In July the Florida court wrote just one word as they refused Kris Maharaj the chance to challenge his sentence, ‘denied’; this time they wrote ‘denied’ twice.
Given that four people closely linked to the Colombian drug cartels said they did the murders for which Kris has spent nearly 30 years in prison, this is another devastating blow for him and his astoundingly loyal wife Marita. He will be 78 years old in January and I am not sure whether he will survive much more of this.
On 1st September, the Florida Court of Appeals blocked our challenge to Kris’s sentence. He’s spent nearly three decades in prison for a double murder he did not commit. Sixteen of those years were on death row, until we had his death sentence quashed in 2002. But the state of Florida still wouldn’t let him go, and he’s been in prison ever since.
Under rules of US constitutional law, the issue of Kris’s innocence is not, technically, a reason for which he can be granted a new trial.
The court’s refusal to write more than the simple word “denied” on the judgment, means that Kris’s options in Florida are closed – he must now seek justice from the federal courts.
It was nearly two years ago that I was in court presenting the evidence we’d uncovered of his innocence. Over a week long hearing I presented four people closely linked to Pablo Escobar who confirmed that the Colombian drug cartels were responsible for the murders of Derrick and Duane Moo Young in the Dupont Plaza on October 16th, 1986.

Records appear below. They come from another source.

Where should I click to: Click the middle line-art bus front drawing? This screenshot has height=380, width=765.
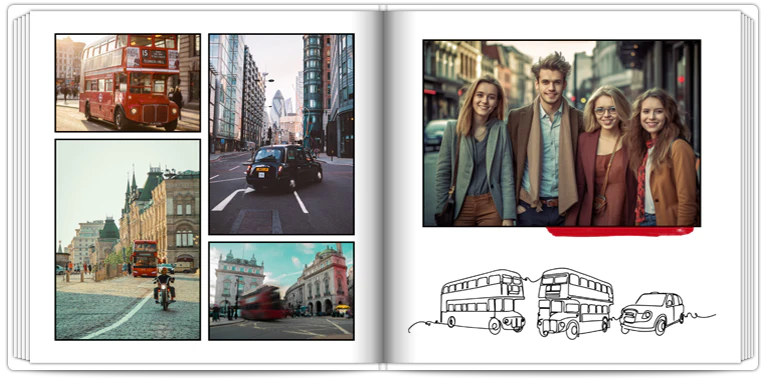575,302
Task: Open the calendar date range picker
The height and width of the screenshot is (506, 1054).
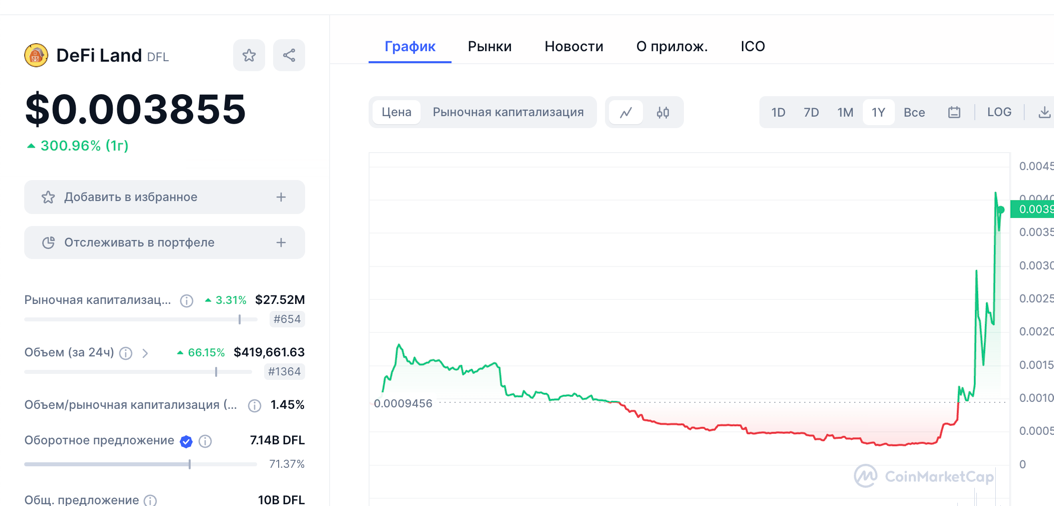Action: pyautogui.click(x=954, y=113)
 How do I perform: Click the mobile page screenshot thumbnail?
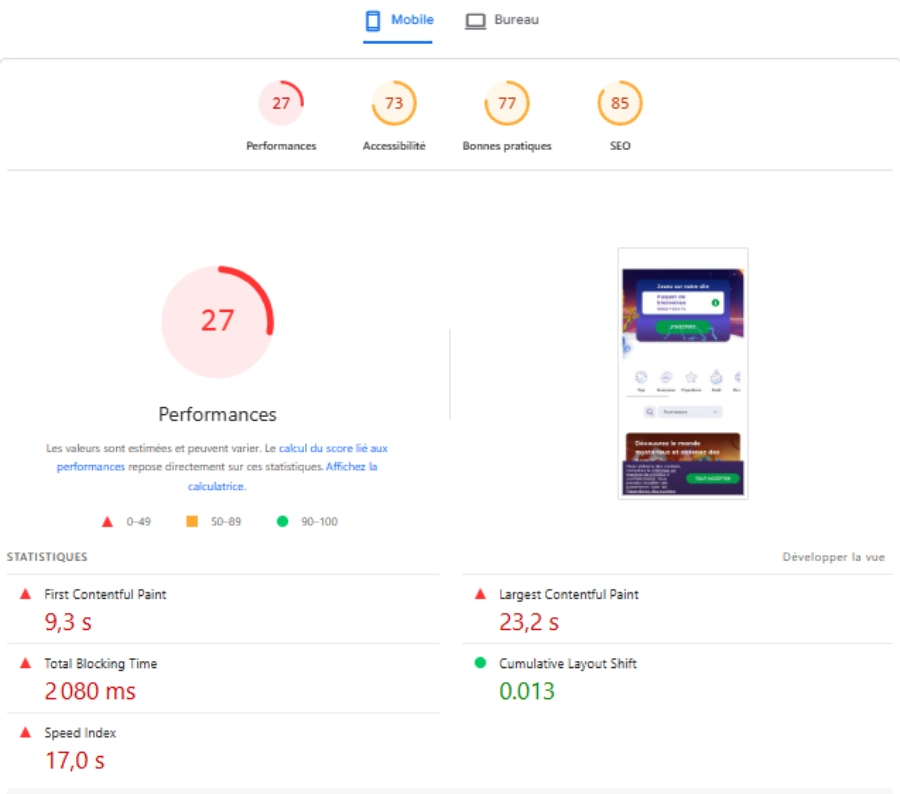(682, 373)
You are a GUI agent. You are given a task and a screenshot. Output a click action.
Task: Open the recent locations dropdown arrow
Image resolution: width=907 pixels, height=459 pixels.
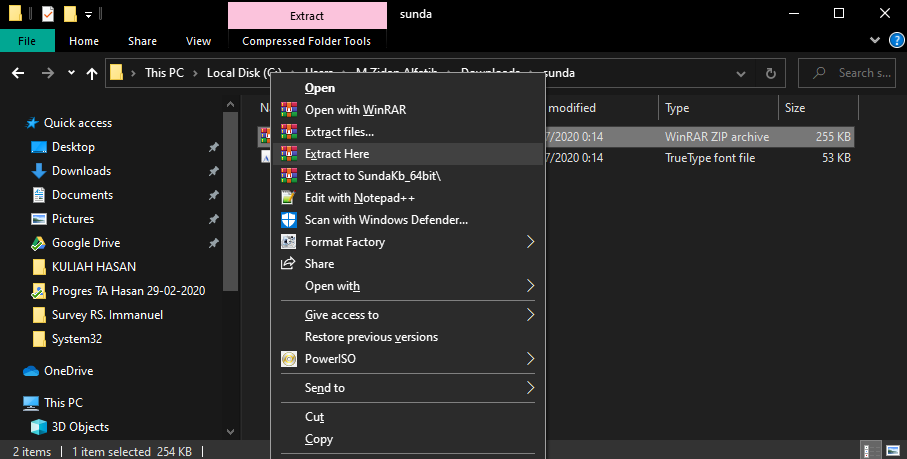point(71,73)
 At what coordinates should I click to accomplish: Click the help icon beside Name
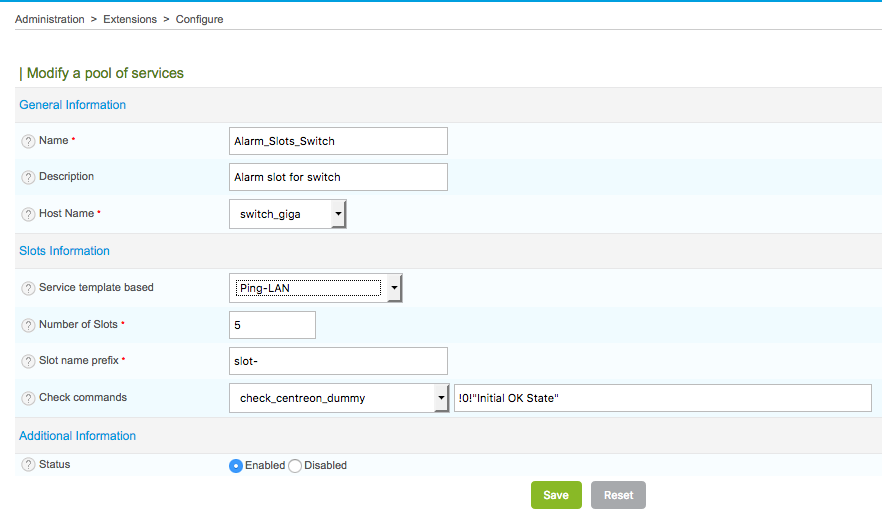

Two of the witnesses were informants for the US government, Baruch Vega and a witness who went under the pseudonym John Brown, as he still fears cartel reprisals. Vega was a long time informant for the CIA and the DEA, and said that within days of the murders he told his handlers that the cartels had carried out the crime. Escobar told Brown directly that the Moo Youngs had been murdered because they had tried to steal from him.
Kris had his 77th birthday earlier this year, and Marita will pass the same milestone in November. They have both suffered increasing ill-health: Kris because he is in the sweltering Florida summer, in a prison ill served by a contract health company; Marita, because she is in America and has a hard time getting health care at all. She has supported him through all these years, visiting him in prison once a week from his time on death row in 1986, through to today. She is obviously convinced of his innocence: she was, after all, with him at the time of the crime.
This judgment is a huge setback in our fight for justice for Kris. This week we also learned that Linda Carty, a British grandmother on death row in Texas has also been denied a new hearing – despite compelling evidence of her innocence.
It’s a lot of bad new to get in one week – for Kris, for Linda, their families, and the thousands of us all around the world who want justice for them. But this is a timely reminder of why we’re fighting, who we’re fighting for – and of what we’re up against.